**Description of the task**. From the line that contains "This screenshot has width=710, height=680." to the last line of the data below, transcribe every line exactly. Do not include the pictures.

**Extracted records**.

- Opening Delimiter -

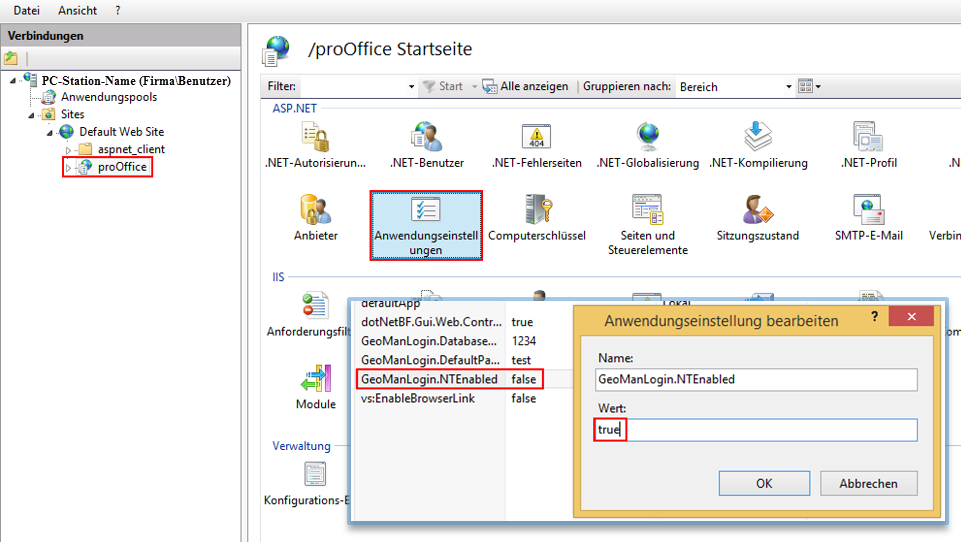
Task: Open the .NET-Kompilierung icon
Action: 757,138
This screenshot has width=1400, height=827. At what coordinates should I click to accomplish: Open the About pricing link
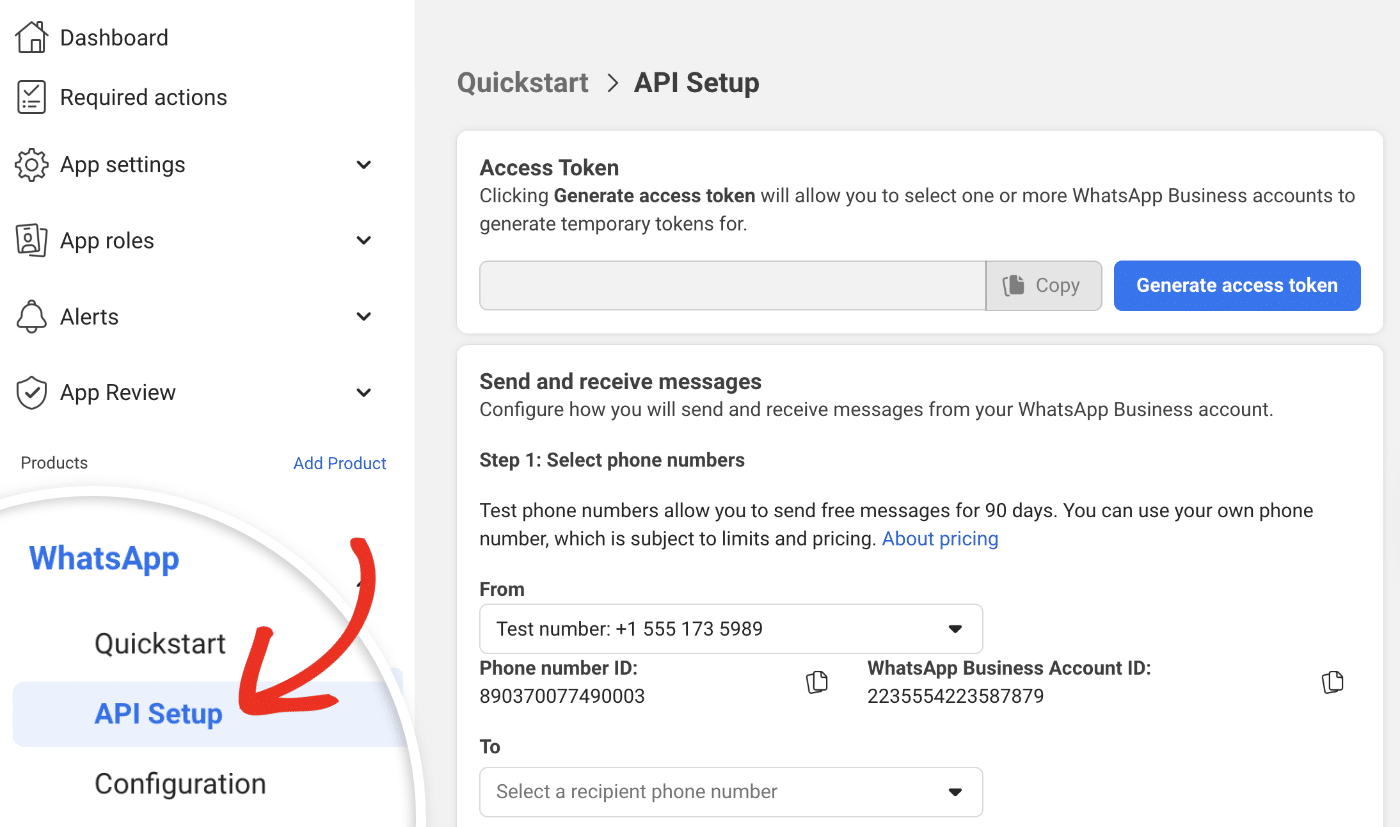pyautogui.click(x=939, y=538)
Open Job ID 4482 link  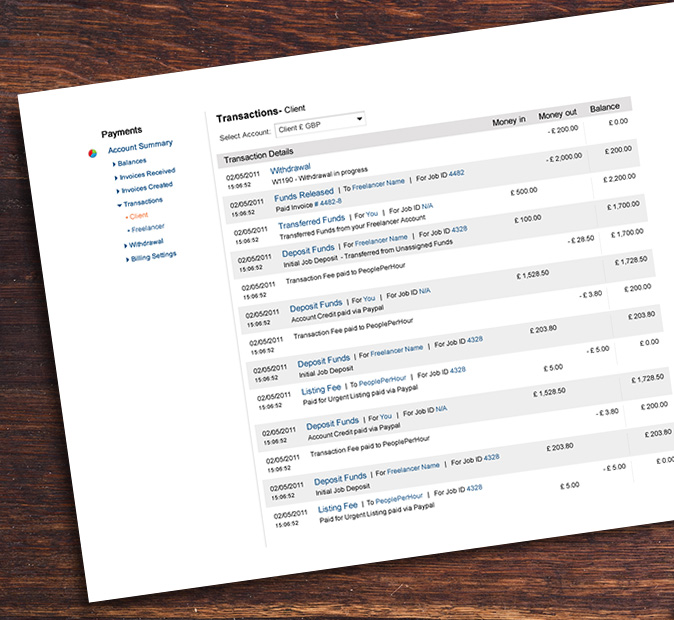click(x=455, y=173)
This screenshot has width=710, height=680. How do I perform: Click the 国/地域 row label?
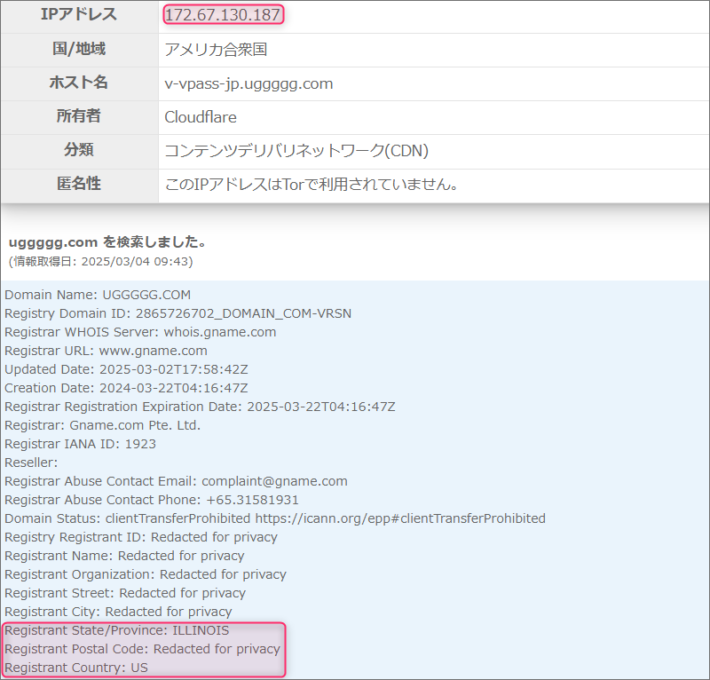[79, 49]
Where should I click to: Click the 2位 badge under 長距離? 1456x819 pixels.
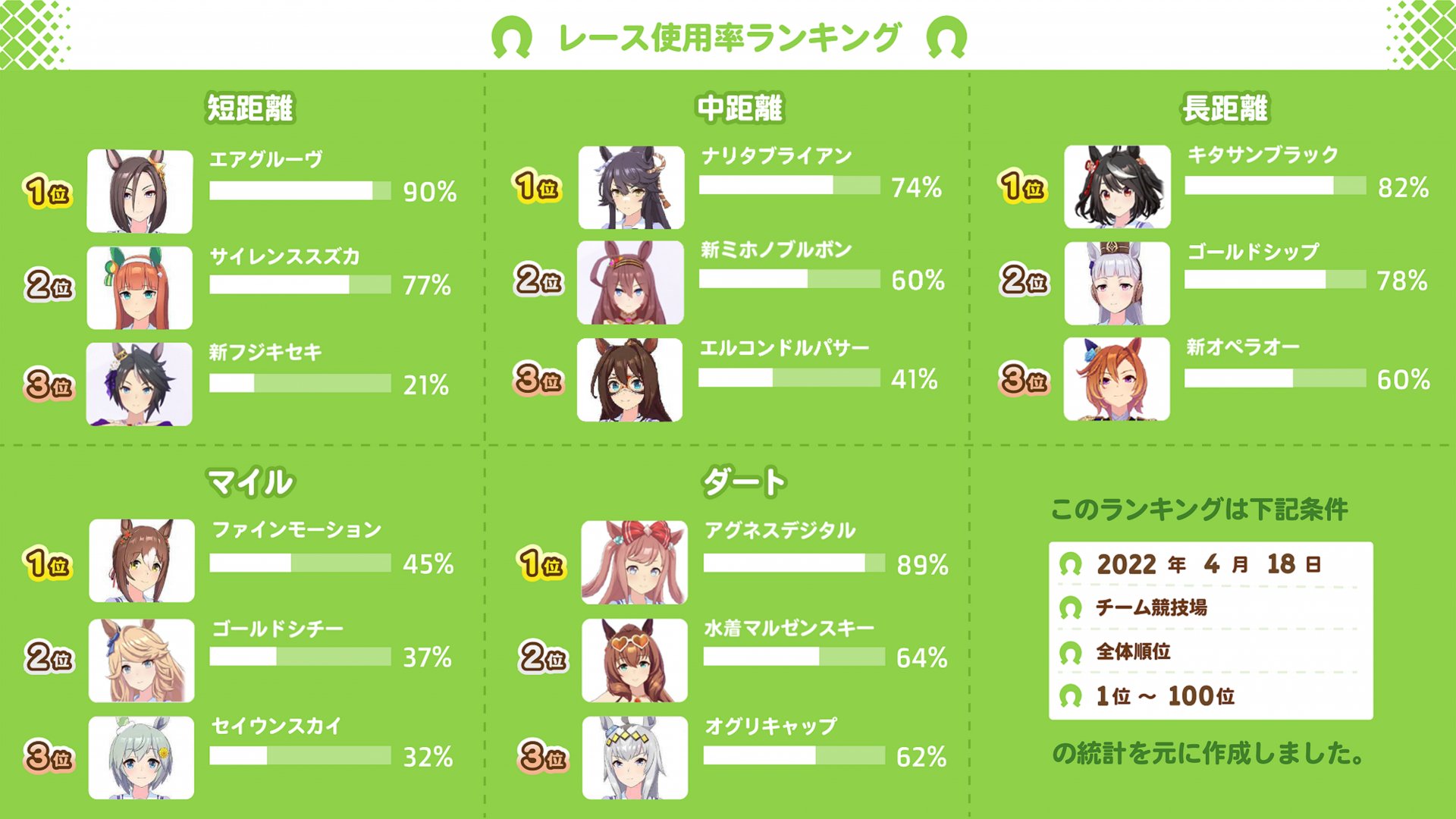click(1025, 281)
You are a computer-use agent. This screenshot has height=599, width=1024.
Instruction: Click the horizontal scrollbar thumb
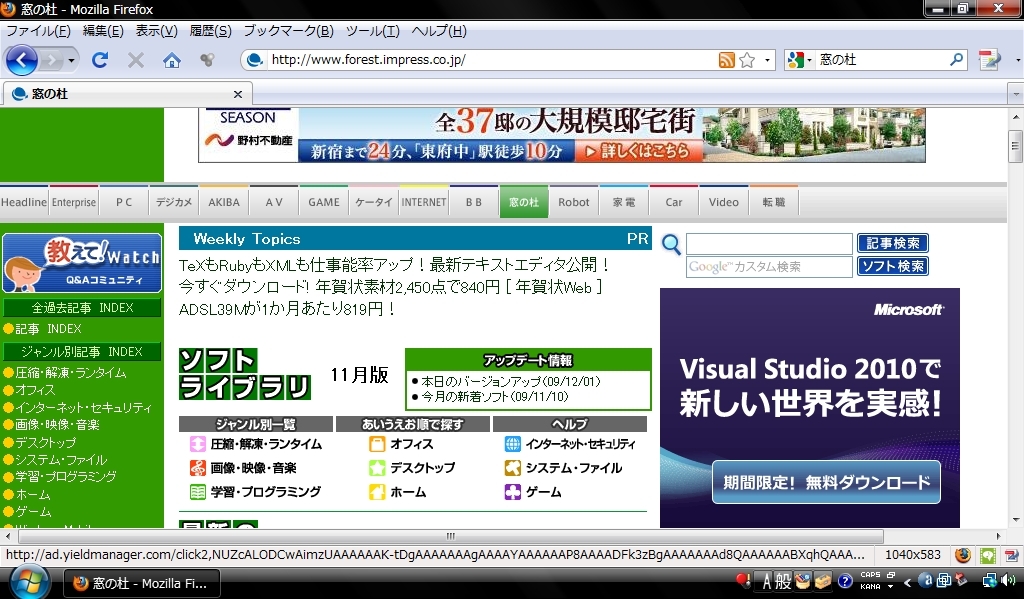450,536
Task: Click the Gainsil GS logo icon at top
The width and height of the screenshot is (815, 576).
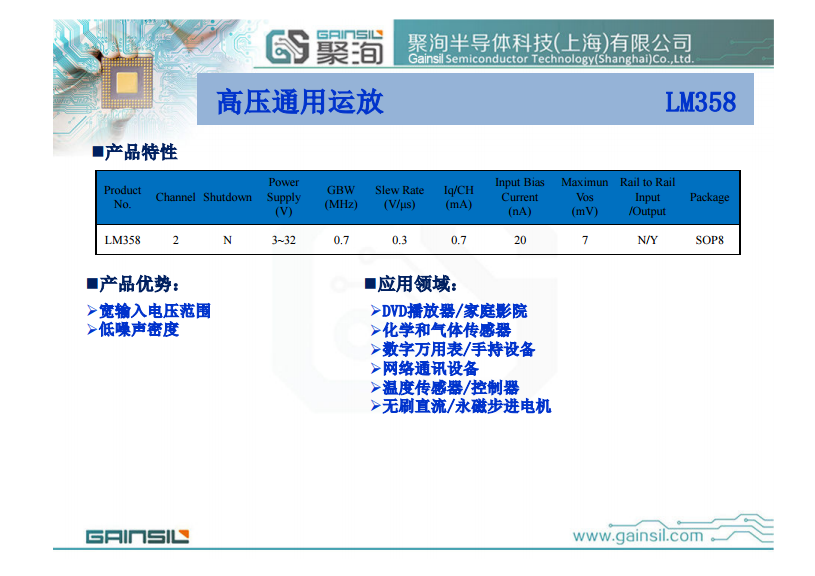Action: (x=289, y=46)
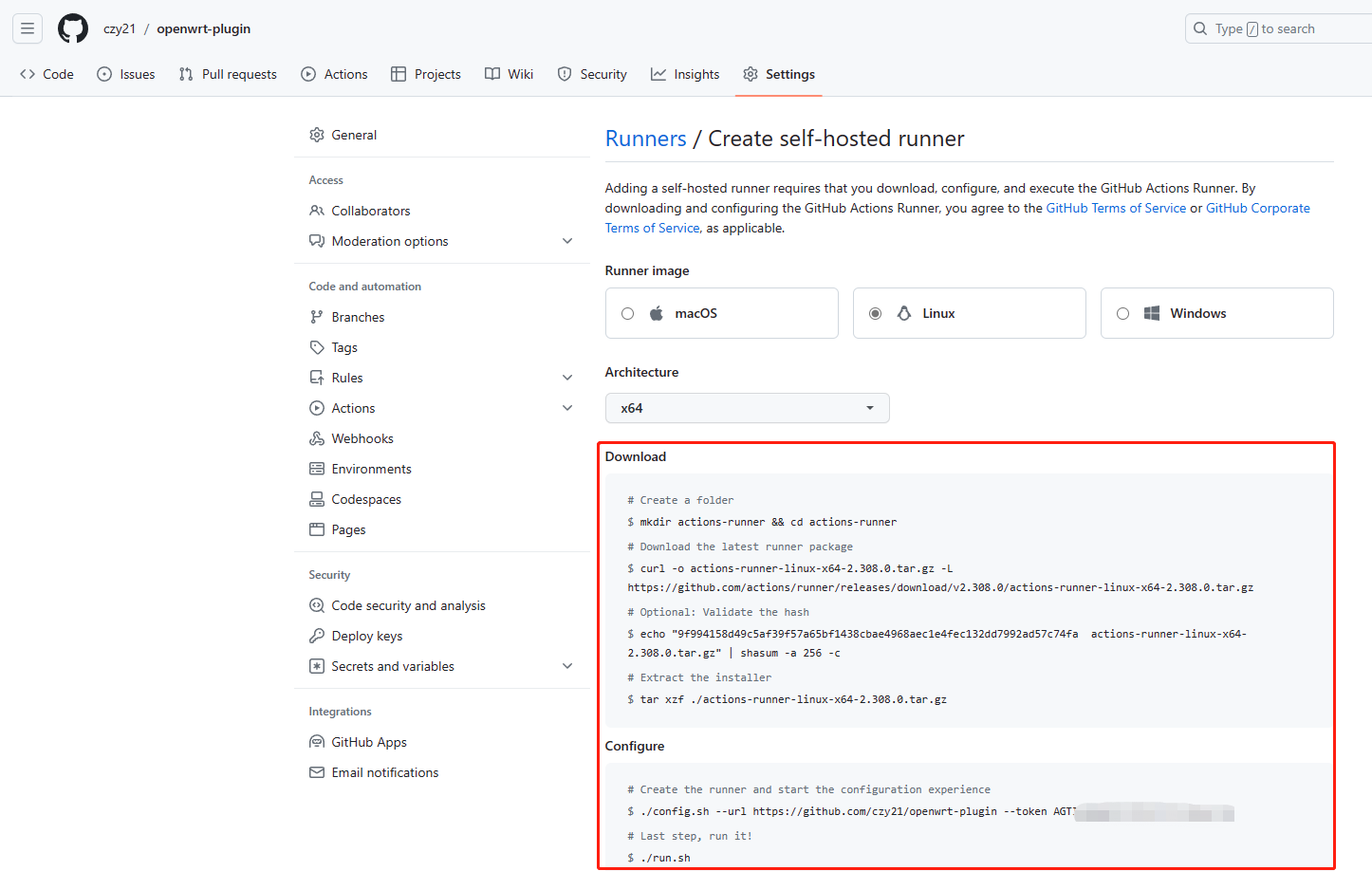Expand Secrets and variables submenu
The width and height of the screenshot is (1372, 871).
[566, 666]
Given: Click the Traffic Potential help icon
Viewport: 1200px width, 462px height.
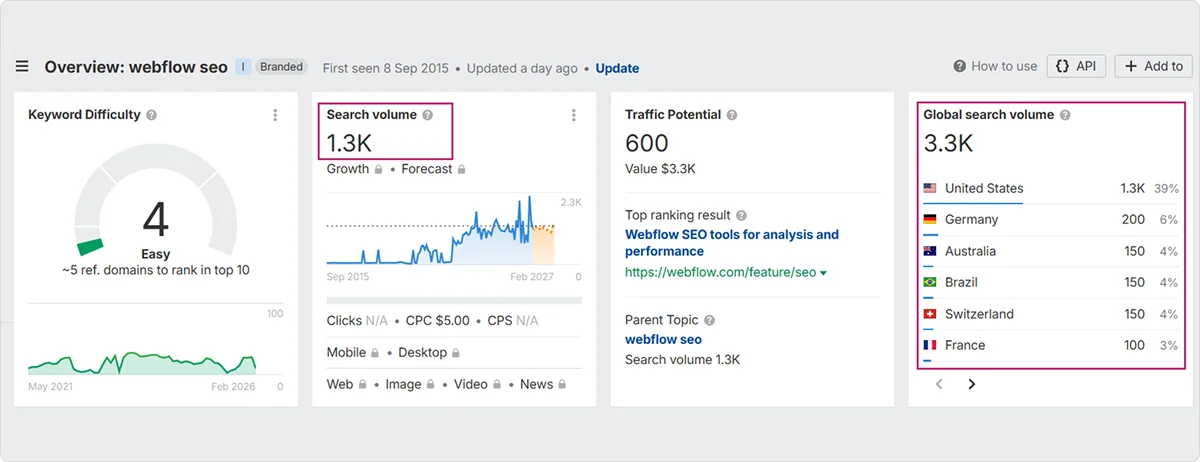Looking at the screenshot, I should pyautogui.click(x=732, y=115).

- Closing Delimiter -

**Answer section**.
This screenshot has width=710, height=680. How do I perform: Click the 国/地域 row label?
[79, 49]
Where should I click to: Click the 2位 badge under 長距離? 1456x819 pixels.
click(1025, 281)
You are a computer-use agent. This screenshot has height=599, width=1024.
Instruction: Click the horizontal scrollbar thumb
450,536
Task: Click the Gainsil GS logo icon at top
The width and height of the screenshot is (815, 576).
Action: (x=289, y=46)
Expand Secrets and variables submenu
The width and height of the screenshot is (1372, 871).
[566, 666]
Given: Click the Traffic Potential help icon
Viewport: 1200px width, 462px height.
Looking at the screenshot, I should pyautogui.click(x=732, y=115).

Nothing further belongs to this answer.